I wish 10.5.2 would hurry up and come out. I think between doing SuperDuper! style backups and doing Time Machine style backups, I’m leaning toward Time Machine, but I kinda want to wait for 10.5.2 to try it again.

Mrs Arnold

One more quick note, and then I have to run to work.

I shot a quick email off to Ivan, but didn’t bother posting yesterday (as I was still editing and putting together the podcast) when I heard about Maria Shriver’s surprise Obama endorsement. I think it might just be the thing that puts Obama over the edge in California. In recent polls he has been neck and neck. That will get him a bunch of additional in-state free press.

Delegates in CA will pretty much split close to evenly no matter how things go there, but whoever actually pulls out the “win” will get a lot of attention from it. (As mentioned in this week’s podcast.)
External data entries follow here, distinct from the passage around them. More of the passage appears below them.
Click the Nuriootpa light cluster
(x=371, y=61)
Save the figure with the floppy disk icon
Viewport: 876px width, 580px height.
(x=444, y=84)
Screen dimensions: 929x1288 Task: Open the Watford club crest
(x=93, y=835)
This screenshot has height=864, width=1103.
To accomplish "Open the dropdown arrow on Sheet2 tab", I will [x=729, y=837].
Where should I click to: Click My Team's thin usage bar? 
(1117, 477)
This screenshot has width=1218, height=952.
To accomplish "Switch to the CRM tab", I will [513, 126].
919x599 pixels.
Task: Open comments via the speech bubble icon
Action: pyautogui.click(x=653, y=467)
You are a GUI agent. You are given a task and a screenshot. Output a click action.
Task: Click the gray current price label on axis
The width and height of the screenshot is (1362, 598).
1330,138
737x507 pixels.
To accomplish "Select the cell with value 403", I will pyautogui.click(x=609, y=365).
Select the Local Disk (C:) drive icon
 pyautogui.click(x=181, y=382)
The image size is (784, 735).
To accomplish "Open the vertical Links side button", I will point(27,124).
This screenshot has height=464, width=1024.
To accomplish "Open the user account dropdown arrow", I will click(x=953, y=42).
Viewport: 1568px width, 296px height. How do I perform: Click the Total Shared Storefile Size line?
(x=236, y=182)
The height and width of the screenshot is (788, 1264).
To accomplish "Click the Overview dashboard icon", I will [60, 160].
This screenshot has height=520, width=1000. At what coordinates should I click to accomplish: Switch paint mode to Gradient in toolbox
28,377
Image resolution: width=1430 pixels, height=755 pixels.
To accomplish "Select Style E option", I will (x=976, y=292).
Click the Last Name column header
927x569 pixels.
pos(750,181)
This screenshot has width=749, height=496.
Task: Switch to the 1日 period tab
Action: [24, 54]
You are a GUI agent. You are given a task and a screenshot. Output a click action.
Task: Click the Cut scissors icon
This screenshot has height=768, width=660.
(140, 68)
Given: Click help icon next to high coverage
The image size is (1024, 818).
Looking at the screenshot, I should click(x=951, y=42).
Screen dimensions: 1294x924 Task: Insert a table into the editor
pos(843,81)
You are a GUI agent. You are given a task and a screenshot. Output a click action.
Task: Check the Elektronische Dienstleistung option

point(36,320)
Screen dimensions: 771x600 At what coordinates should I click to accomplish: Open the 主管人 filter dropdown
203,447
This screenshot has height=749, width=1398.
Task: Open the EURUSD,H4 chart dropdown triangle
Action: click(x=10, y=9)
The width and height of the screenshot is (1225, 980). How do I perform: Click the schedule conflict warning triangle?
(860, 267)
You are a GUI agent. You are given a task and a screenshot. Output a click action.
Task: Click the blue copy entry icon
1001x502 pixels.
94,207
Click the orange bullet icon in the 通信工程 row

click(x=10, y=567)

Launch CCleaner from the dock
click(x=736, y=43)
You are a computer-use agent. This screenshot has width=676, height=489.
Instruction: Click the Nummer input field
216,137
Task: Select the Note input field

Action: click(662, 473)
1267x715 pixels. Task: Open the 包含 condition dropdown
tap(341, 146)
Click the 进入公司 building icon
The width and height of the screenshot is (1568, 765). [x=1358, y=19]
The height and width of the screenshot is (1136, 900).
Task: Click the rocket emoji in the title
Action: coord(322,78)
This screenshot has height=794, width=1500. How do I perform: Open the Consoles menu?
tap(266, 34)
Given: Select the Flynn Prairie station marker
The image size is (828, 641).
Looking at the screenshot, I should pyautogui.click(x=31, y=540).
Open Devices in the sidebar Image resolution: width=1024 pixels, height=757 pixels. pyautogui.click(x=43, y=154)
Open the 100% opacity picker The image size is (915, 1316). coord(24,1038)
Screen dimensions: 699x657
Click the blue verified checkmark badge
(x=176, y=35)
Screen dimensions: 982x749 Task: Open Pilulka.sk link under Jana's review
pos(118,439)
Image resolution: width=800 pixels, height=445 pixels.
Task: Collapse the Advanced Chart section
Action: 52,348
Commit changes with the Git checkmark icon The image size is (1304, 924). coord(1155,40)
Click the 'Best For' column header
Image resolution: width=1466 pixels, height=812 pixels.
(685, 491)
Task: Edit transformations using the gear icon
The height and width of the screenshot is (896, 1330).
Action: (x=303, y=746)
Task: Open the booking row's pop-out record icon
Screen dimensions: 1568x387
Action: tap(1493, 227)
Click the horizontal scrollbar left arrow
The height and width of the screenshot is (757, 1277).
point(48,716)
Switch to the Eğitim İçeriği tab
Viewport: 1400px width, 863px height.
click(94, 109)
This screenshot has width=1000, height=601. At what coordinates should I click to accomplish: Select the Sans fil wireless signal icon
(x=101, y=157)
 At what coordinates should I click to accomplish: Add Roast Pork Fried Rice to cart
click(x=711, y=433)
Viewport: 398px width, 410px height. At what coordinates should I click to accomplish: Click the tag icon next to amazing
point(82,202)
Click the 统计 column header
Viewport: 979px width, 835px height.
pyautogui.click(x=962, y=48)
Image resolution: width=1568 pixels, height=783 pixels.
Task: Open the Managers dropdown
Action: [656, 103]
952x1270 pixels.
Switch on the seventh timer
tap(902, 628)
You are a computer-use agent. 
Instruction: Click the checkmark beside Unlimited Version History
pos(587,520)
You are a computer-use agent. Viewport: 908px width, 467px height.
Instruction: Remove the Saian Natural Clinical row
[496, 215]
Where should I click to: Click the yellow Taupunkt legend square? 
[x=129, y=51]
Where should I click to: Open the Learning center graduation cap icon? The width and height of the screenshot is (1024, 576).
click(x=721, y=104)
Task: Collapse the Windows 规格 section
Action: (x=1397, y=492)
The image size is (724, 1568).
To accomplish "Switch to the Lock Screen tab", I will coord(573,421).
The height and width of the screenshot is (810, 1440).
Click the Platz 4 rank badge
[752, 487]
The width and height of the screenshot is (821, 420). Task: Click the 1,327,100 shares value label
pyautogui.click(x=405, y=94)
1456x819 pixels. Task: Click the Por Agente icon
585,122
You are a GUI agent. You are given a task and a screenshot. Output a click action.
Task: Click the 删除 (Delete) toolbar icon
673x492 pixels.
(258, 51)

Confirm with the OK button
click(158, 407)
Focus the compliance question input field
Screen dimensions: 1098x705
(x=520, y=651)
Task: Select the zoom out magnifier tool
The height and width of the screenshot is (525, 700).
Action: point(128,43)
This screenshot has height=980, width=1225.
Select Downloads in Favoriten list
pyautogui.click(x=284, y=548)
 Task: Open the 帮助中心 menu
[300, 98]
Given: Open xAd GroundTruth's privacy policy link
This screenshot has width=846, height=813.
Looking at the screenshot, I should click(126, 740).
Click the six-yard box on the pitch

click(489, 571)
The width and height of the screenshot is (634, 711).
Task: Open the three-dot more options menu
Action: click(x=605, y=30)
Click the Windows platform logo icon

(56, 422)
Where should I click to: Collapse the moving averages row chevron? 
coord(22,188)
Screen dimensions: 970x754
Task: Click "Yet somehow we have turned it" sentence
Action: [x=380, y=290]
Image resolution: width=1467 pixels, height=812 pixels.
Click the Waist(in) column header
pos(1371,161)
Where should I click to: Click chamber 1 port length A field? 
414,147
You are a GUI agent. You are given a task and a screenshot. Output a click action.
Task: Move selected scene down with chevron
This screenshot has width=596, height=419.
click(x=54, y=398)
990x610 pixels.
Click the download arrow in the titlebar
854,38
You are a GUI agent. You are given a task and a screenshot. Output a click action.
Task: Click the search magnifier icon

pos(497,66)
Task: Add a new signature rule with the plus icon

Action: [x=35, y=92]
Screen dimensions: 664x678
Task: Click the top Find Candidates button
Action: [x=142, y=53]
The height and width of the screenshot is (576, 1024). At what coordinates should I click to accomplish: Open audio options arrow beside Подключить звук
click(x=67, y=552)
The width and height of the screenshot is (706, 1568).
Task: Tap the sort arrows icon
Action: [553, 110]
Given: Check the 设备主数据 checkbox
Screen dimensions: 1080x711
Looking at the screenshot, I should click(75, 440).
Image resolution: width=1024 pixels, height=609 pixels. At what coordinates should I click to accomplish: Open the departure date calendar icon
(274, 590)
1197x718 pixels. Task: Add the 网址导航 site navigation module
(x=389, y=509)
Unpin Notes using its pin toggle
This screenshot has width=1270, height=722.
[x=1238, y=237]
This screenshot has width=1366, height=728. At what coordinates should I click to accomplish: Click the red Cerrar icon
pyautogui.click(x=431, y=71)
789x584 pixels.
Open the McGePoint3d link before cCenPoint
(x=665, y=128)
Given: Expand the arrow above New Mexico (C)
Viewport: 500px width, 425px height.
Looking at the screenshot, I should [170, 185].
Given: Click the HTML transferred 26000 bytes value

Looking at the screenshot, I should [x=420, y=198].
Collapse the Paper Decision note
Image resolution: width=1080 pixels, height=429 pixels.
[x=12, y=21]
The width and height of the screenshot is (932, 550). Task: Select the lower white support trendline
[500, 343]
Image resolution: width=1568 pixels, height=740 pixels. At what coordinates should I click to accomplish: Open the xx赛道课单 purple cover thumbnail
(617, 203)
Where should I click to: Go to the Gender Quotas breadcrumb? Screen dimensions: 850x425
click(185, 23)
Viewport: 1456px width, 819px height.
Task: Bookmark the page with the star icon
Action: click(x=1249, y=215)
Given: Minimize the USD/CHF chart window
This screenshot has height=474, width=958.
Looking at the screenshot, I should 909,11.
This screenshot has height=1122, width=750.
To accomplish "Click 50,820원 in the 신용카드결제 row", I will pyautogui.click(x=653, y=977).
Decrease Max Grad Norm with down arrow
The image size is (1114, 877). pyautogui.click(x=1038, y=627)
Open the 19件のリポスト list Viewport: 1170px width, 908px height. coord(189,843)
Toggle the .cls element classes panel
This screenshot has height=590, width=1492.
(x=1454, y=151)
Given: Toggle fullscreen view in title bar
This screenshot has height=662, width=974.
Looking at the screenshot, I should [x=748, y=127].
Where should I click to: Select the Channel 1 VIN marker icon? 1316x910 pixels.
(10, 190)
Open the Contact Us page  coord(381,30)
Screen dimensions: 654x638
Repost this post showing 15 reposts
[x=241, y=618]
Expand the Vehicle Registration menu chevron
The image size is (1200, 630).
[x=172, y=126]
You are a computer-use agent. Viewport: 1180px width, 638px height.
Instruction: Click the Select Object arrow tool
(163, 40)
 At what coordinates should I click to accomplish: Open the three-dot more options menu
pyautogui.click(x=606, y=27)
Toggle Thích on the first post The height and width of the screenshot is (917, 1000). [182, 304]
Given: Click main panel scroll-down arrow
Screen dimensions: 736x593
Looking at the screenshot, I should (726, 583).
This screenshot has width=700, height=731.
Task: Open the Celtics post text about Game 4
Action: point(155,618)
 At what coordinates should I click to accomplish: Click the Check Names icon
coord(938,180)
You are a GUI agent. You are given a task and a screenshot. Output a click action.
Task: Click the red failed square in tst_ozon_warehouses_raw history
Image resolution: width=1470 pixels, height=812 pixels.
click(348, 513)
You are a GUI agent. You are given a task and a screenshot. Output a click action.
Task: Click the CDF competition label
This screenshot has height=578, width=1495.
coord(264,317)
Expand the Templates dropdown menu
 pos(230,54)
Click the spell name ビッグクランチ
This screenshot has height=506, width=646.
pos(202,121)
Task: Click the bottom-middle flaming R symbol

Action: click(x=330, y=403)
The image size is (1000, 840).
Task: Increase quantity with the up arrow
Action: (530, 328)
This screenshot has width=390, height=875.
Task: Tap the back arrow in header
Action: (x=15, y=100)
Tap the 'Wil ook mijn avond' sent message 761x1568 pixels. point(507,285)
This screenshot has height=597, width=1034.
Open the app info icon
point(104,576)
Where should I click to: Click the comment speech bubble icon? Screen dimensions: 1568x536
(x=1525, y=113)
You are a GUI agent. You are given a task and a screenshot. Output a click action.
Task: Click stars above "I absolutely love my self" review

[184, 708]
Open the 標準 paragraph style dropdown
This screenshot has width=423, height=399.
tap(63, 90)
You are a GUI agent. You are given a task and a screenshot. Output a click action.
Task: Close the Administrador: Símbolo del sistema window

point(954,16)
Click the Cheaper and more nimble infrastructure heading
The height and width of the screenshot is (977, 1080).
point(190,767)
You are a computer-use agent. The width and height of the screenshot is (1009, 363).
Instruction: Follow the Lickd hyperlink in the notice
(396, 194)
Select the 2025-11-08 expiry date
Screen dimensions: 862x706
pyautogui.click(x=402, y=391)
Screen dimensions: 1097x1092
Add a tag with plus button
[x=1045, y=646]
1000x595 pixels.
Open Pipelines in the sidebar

Which, by the way, for those of you who read the blog but don’t listen to the podcast, you’ve missed some of our best weeks ever these last few weeks. Well, at least we’ve been having lots of fun. :-) You should all tune in damn it. :-)

Mittmiracle?

Yesterday I joked a bit about a Mittmiracle in terms of how good McCain looks tomorrow in the primaries. But perhaps I was a bit hasty. There has been a bit of Mittmentum, especially in recent days. It may well end up being, like I said earlier, too little too late… but looking at the charts… Mitt has recently started polling ahead or close to ahead in more states. Right now it looks like he has Utah, Massachusetts and Colorado locked up. But he is also within spitting distance now in Georgia, Tennessee, Delaware, Missouri and most importantly California. And of course there are still some smaller states with no polls at all, so who knows what will happen there. If he manages to pull out California, plus a few more of the “spitting distance” states, he may manage to keep things alive for a little bit longer.

But McCain still has the big advantage.

Close Republican Race – For a Bit

As expected, Romney gets the delegates from Maine. If you look at the charts, this means that as of today the delegate race is very very close. Romney and McCain are neck and neck.

But then you look at the Super Tuesday Polls and you realize that Romney is way behind in most of those states. Romney does seem to have some positive momentum in a few states. But it looks to be too little too late. If there were lots of proportional states like on the Democratic side, one might say that he was close in a lot of states and it might be very competitive still after Tuesday. But most of these states are winner takes all.

Given that, this may well be effectively over on the Republican side after Tuesday.